Well, that’s a great question. I’d like to distinguish a slip-and-fall from a trip-and-fall. I think that people commonly use the phrase slip-and-fall to cover both, but there’s actually a difference. If you slip, it’s usually because something on the floor is wet or slippery and your feet go flying out from under you. You land on your back or your side. If you trip, it’s usually because something is sticking up and causes you to catch your foot and then your weight is still going forward. Typically, you fall forward. So, you’re going to have different kinds of injuries and it’s very different in terms of what’s causing the slip or the trip-and-fall.

If you slip on something wet, that’s a lot different than if you trip on something that’s raised. Usually, a slippery substance on the floor is something that isn’t there permanently, some water spilled or you’re in a grocery store, some lettuce or grape or banana or whatever it might be, has been dropped to the floor. Whereas if you trip over something, it’s usually a fixed object that’s been there for a long time. That’s an important distinction.

So you ask who’s responsible in a slip-and-fall?

Let’s say you go to a grocery store and slip on a lettuce leaf in the grocery department. It is not true that the store is automatically responsible. The rule is that for the store to be responsible, the condition must have existed long enough for the store or its employees to have been able to observe it and they must have had an opportunity to pick it up, clean it up, or put up a warning sign, and they failed to do that. If an employee drops things on the floor, they’re liable right away. But if it’s a customer that came and dropped something on the floor, the store has to be given a reasonable opportunity. It might be a couple of minutes or so before they are charged with the duty to be aware of it and take some corrective action.

So to say that the store is automatically responsible if you slip in, say, some milk that’s spilled from a customer that’s on the floor, is not accurate.
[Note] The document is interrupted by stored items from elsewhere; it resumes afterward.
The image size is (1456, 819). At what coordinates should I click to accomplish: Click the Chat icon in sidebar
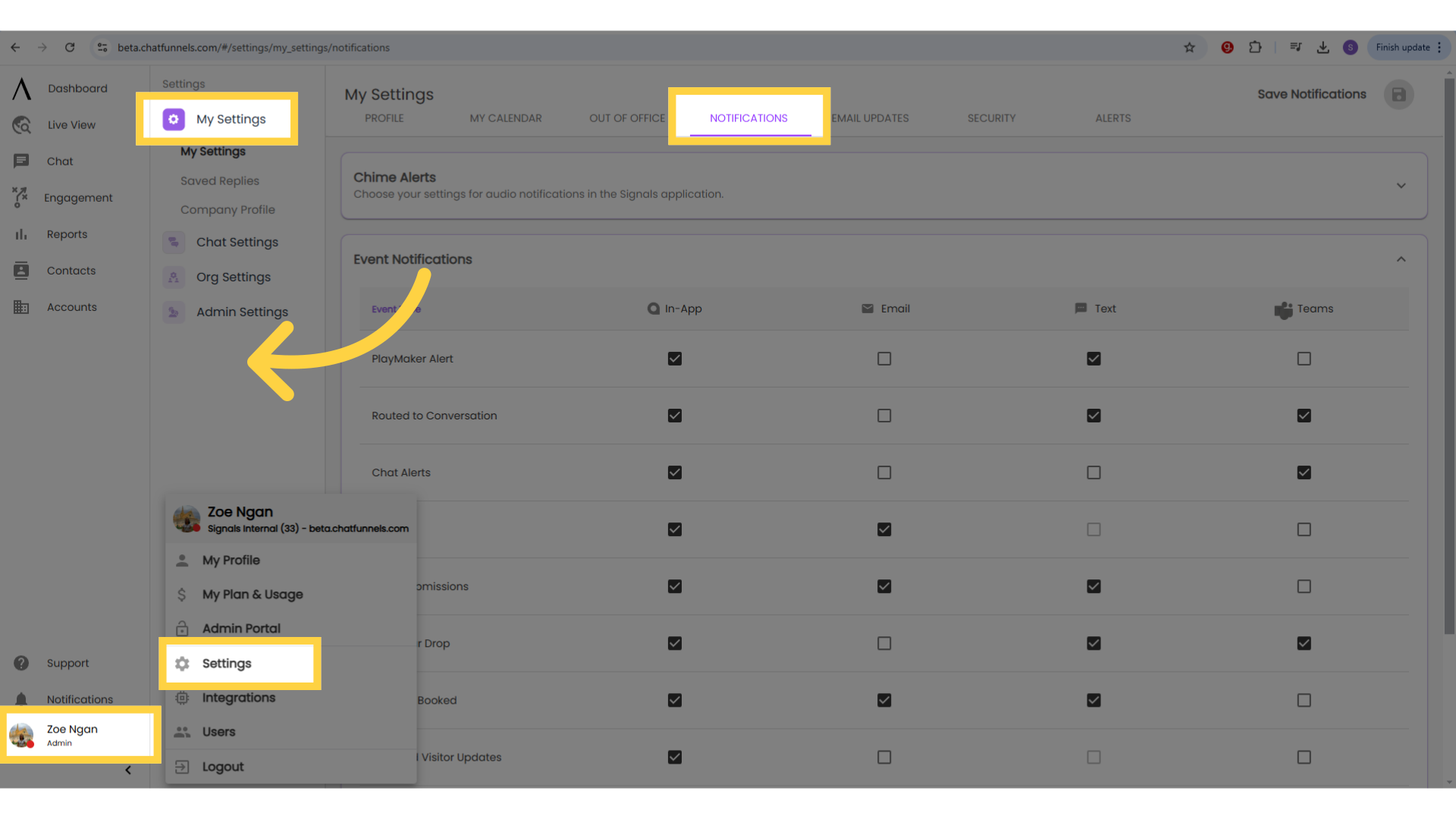click(x=21, y=161)
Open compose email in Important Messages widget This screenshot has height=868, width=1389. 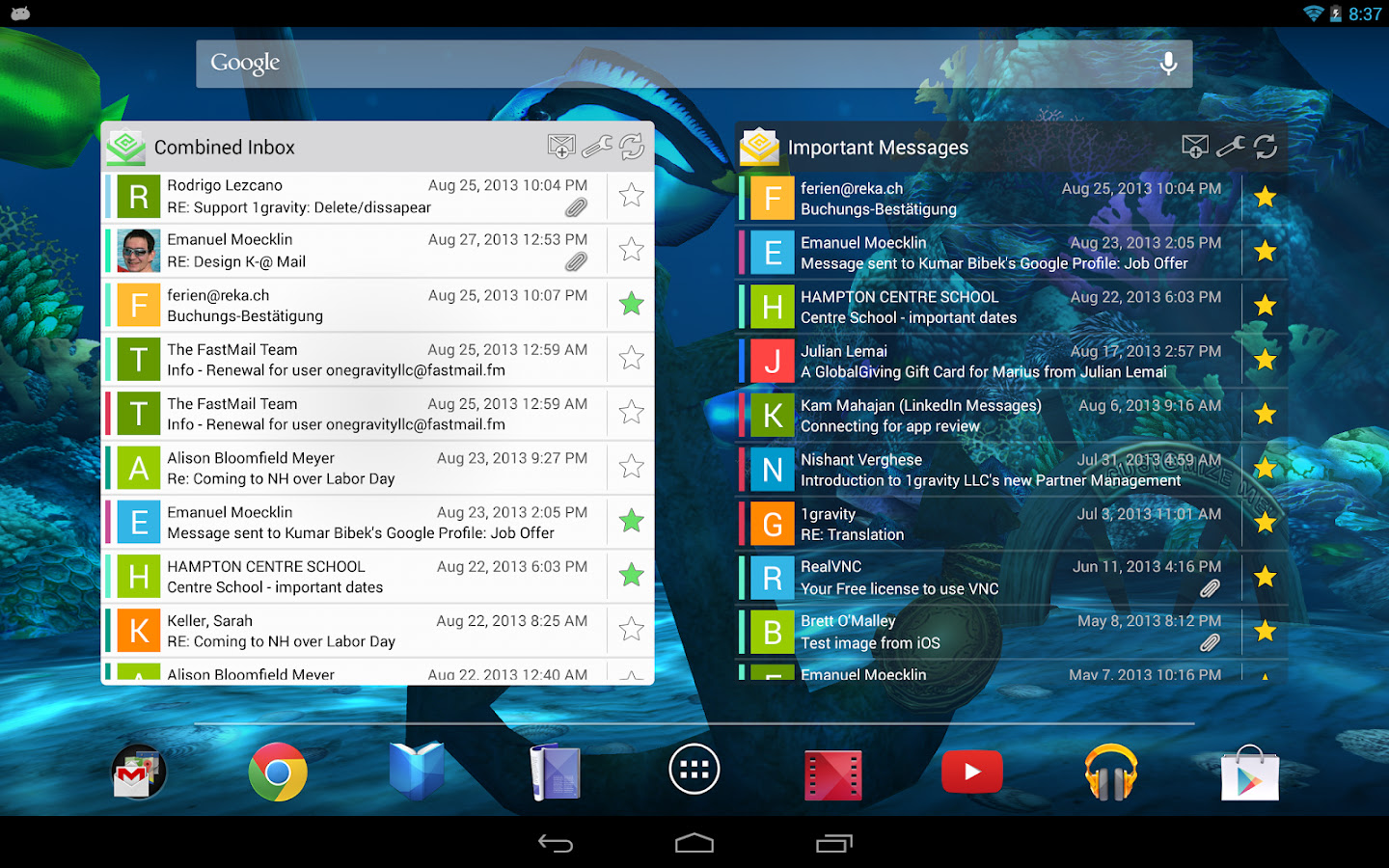pyautogui.click(x=1195, y=147)
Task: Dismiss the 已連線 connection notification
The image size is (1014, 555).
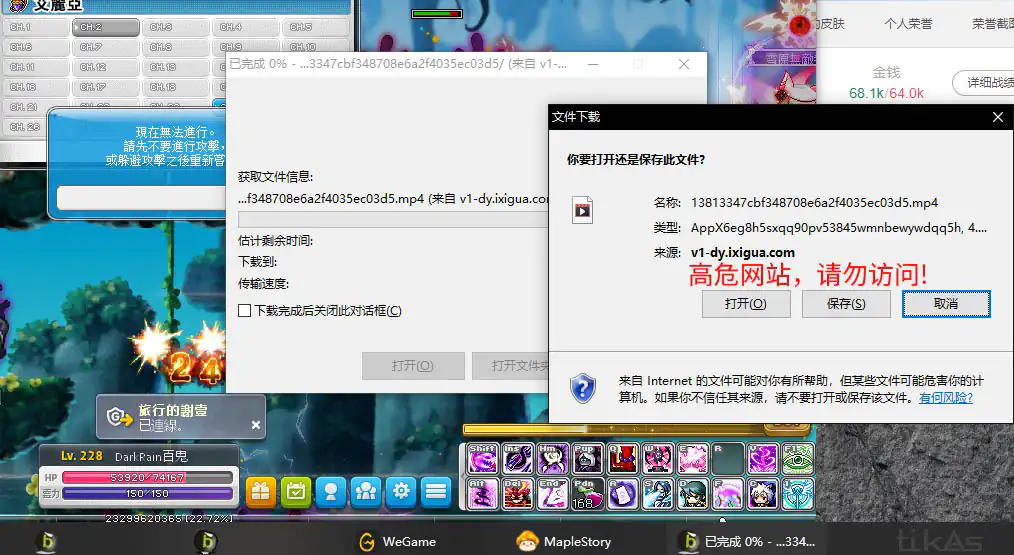Action: click(x=255, y=425)
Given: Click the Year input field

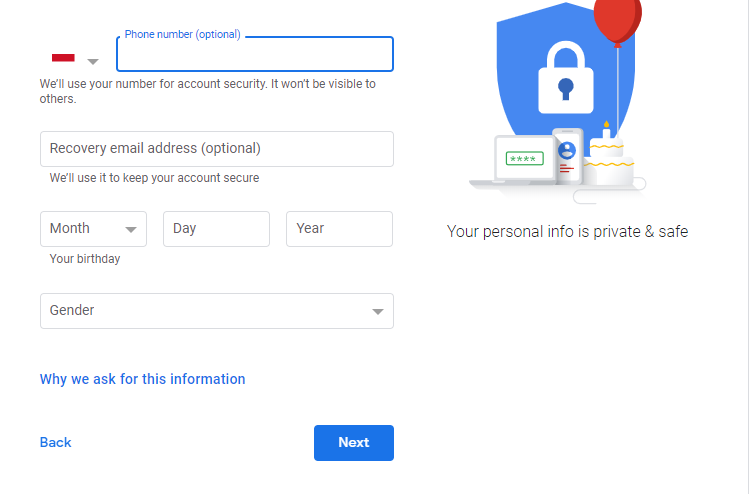Looking at the screenshot, I should click(x=340, y=229).
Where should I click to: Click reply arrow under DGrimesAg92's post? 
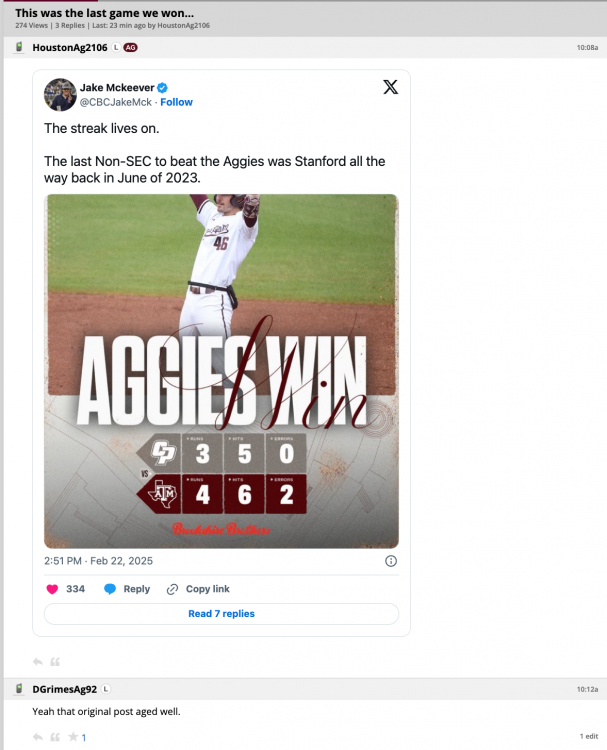point(38,737)
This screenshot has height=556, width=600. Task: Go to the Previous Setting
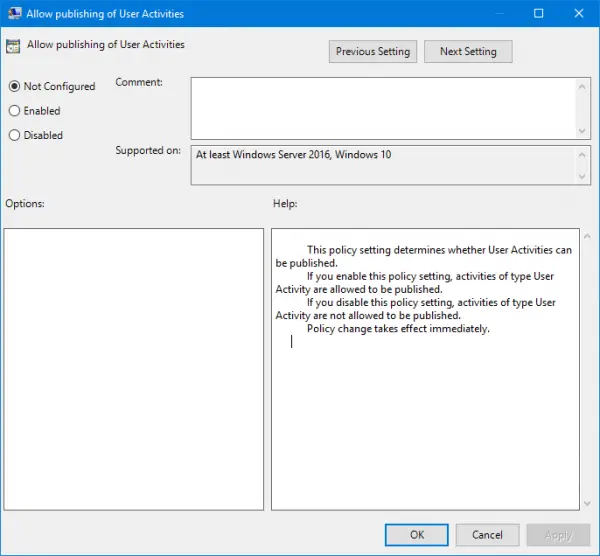[x=373, y=51]
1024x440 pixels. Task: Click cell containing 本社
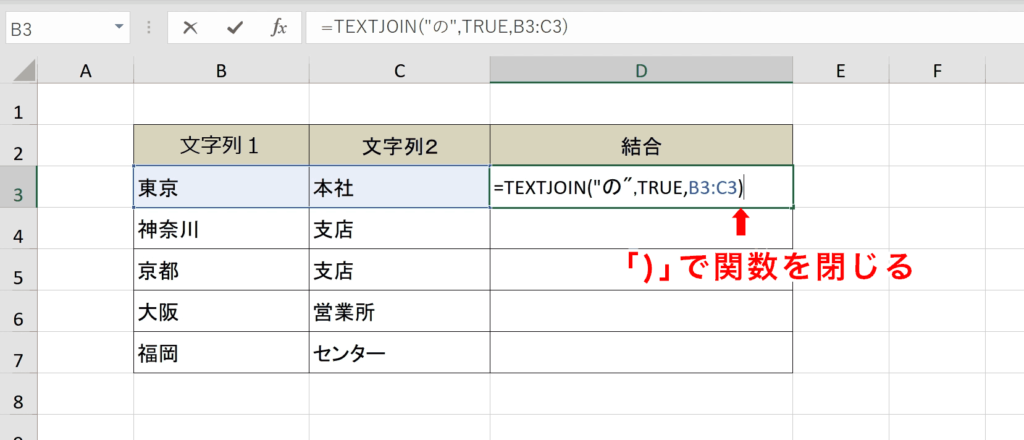[x=399, y=188]
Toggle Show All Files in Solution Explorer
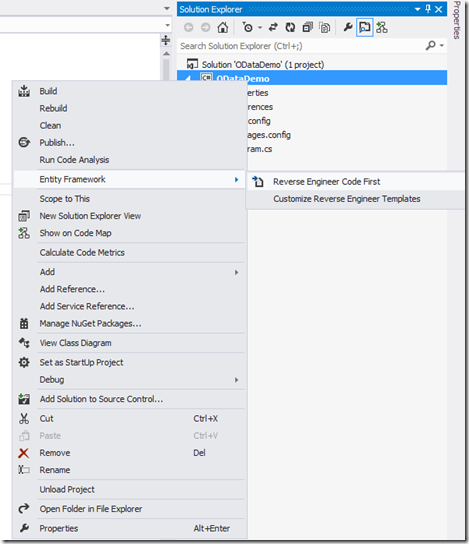The height and width of the screenshot is (544, 469). [x=325, y=27]
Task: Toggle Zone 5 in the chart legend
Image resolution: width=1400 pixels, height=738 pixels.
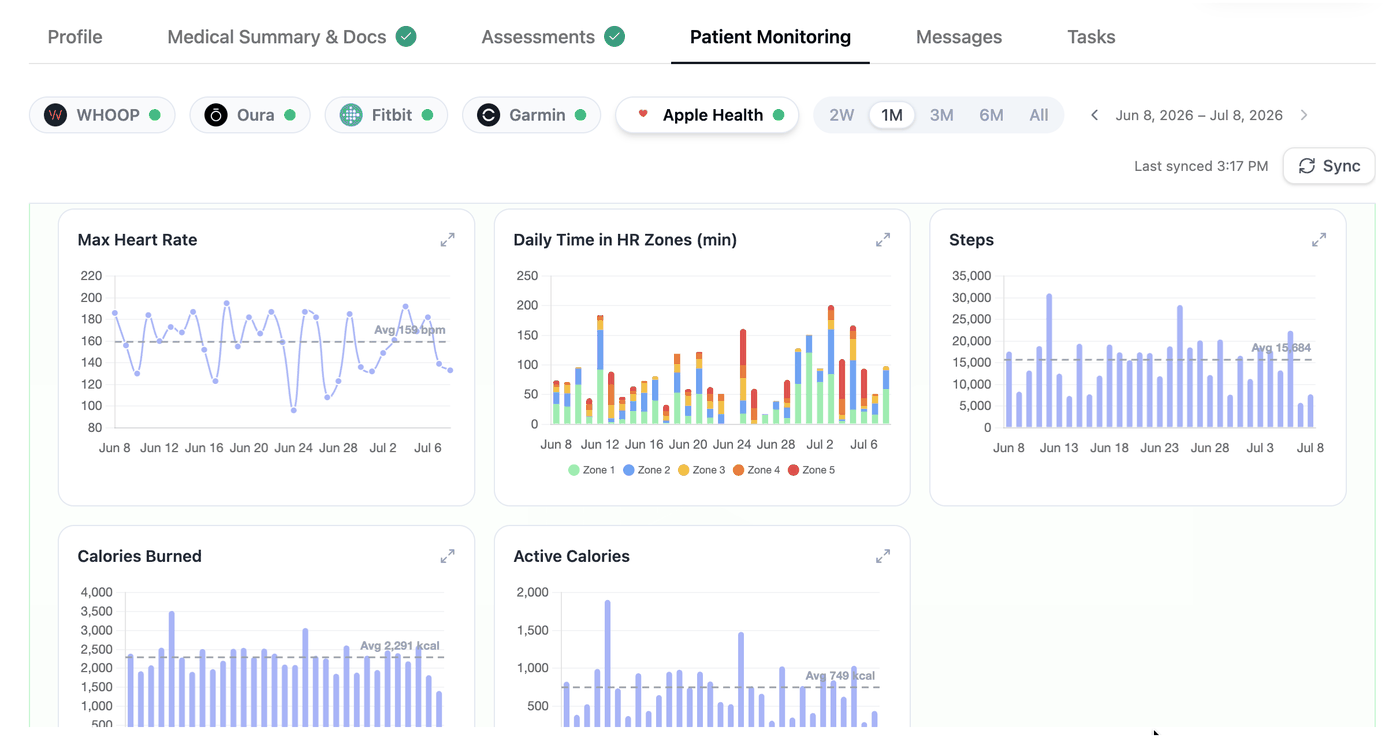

So they may be liable, they may not be liable, but you have to prove that they had a reasonable opportunity to become aware or that they actually were aware of the problem and had a reasonable opportunity to fix it or warn about it or do something to prevent a customer or a person from falling in that slippery substance. Sometimes, there may not be anyone that you can go after, certainly not useful to try to go after the customer who’s not even there anymore, who might have put the slippery substance on the floor or drop something. You can’t just have a blanket rule, “The store is always liable.”

A trip-and-fall, which is different, we’re usually talking about tripping over something that’s raised. It could be a sidewalk which is uneven or a sprinkler head that is sticking up that shouldn’t be there. There’s a lot of things that can cause a person to trip and fall. Usually, the tripping hazard has been in place for a much longer time than, say, a substance when you’re talking about a slip-and-fall. So when you have a tripping hazard, the owner of the property or the person that has control over that property would be held liable if the tripping hazard is a fairly serious or significant condition.

Now, there’s a couple of other things I should mention. In terms of going back to slip-and-fall. Sometimes you have slip-and-fall cases where people slip and fall on a slippery floor that might have just been cleaned by a janitorial service where they mix too much soap in the cleansing fluids or they didn’t dry it off properly. And in that case, you would have a claim against both the owner of the property or the person that controls the property and the janitorial service that creates that slippery condition.

One other thing I’d like to make a point of, these kinds of cases are often very difficult. Especially on trip-and-fall cases, there is the claim that if you look where you’re going, you’re going to see the hazard. So you could expect to have a vigorous defense that you didn’t look where you were going and if you had been careful, you wouldn’t have tripped. You would have seen the hazard and avoided it. I hope that answers the question.